Red Flag Warning up, UC Berkeley identifies risk

BERKELEY, Calif.

There is a heightened level of awareness and concern.

Fire prevention is something in the East Bay both officials and homeowners have to take seriously. Even with this being the first red flag warning of the year, it is something they prepare for year-round.

The barbeque suspension signs have gone up in El Cerrito parks. It's just one way the city is responding to the red flag warning. There will be a high fire danger through Wednesday.

"During the daytime or during the heightened period of danger, we also up-staff our engines. We'll add an extra person to the engines up here in the hills to give us additional personnel for taking care of any fire," said El Cerrito Fire Batt.
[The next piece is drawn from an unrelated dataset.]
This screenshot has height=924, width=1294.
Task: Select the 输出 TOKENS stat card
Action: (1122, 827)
Chief Michael Pigoni.

Pigoni says the winds should be highest at around 10 a.m. on Wednesday and its wind he's most worried about, for this first red-flag warning of the year.
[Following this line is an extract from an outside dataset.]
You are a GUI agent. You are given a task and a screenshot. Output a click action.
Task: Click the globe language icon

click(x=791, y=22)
"It is early, but wind is typically plays the part. If we get a fire going, if it has a wind behind it, that is what makes it most challenging," said Pigoni.
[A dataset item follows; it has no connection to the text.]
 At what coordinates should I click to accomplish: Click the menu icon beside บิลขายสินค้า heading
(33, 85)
Wind and eucalyptus trees played a major role in the catastrophic 1991 Oakland Hills Fire. That got the attention of U.C. Berkeley, which realized it had thousands on its wildlands east of campus. The hills in this region were bare and grassy when the university was founded in 1874. Eucalyptus planted as a commercial crop at about the same time took over, becoming a fire hazard.

"This is a very high fire severity species. It puts out an oil, a terpene-type oil, that pre-heats in the event of a flame front and it causes to outgas. You can get explosiveness in eucalyptus groves," said Tom Klatt, the U.C. Berkeley environmental projects manager.

The school has gotten rid of 9,000 trees, replacing them with native plants that burn less aggressively, but it still has 350 acres to go.

Klatt showed us part one of a three-volume environmental impact report for a FEMA fire mitigation grant to help with that work.

"FEMA finds it is much more cost effective to mitigate and prevent a disaster than it does reconstructing a community after a disaster," said Klatt.

U.C. Berkeley has just released its environmental impact report for public comment and if FEMA approves their disaster mitigation grant, U.C. Berkeley believes the earliest that tree removal would begin is 2014.